> _Task material_:
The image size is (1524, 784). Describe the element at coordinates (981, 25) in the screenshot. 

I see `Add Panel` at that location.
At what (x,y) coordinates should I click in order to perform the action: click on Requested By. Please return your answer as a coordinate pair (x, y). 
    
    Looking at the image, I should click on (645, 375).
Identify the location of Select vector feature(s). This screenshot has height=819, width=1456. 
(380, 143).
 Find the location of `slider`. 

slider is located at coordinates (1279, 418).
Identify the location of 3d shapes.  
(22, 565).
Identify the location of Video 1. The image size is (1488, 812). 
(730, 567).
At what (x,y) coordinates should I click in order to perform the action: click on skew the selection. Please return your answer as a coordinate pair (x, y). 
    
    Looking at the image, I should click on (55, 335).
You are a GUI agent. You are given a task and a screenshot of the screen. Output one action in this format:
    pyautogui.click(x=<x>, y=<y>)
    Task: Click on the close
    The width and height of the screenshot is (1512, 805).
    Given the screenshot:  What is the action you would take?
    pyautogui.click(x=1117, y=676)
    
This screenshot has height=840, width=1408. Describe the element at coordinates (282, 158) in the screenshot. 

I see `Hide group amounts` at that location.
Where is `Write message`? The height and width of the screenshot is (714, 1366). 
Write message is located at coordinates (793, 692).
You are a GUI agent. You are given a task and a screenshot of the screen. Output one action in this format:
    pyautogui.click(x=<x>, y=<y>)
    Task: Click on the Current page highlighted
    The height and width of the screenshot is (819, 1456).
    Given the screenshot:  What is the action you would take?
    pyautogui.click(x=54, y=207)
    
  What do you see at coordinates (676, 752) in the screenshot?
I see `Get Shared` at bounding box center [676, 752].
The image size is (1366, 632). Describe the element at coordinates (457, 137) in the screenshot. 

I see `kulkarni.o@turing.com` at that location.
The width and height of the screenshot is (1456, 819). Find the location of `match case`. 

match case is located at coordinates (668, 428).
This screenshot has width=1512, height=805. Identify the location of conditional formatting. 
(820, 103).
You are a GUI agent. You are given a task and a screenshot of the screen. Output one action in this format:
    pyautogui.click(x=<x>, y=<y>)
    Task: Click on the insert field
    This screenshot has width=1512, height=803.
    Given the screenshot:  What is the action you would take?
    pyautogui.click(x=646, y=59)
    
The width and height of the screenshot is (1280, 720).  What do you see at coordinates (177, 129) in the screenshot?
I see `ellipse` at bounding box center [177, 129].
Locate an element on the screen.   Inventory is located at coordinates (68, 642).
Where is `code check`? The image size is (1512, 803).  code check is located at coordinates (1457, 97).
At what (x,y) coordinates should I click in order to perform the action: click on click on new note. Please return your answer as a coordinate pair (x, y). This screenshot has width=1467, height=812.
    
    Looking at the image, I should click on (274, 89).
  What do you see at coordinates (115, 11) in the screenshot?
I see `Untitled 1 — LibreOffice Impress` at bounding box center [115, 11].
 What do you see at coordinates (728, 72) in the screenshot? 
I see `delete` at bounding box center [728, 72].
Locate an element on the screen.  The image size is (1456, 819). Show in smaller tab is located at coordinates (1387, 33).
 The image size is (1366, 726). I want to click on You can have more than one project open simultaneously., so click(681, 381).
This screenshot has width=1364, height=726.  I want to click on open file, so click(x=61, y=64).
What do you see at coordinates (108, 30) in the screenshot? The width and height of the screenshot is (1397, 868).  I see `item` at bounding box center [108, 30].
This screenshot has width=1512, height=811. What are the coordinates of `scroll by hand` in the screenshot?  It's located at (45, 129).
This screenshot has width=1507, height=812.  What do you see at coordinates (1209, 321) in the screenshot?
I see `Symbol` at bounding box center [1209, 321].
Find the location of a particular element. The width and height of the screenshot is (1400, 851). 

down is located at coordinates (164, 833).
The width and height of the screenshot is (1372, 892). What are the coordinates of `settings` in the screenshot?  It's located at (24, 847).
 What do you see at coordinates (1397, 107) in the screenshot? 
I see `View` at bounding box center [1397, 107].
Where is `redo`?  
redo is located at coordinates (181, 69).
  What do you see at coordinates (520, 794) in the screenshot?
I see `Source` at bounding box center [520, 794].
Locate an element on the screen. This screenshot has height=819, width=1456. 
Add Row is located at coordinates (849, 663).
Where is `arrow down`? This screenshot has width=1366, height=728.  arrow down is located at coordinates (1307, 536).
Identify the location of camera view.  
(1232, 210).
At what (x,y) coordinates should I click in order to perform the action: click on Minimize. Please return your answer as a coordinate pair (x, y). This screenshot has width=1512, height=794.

> _Work to be completed_: Reproduce the listing from its first line down through the line containing "(380, 143).", renaming "Requested By" to "Approved By" and changing nothing else.

> _Exercise response_:
The image size is (1524, 784). Describe the element at coordinates (981, 25) in the screenshot. 

I see `Add Panel` at that location.
At what (x,y) coordinates should I click in order to perform the action: click on Approved By. Please return your answer as a coordinate pair (x, y). 
    
    Looking at the image, I should click on (645, 375).
Identify the location of Select vector feature(s). This screenshot has height=819, width=1456. 
(380, 143).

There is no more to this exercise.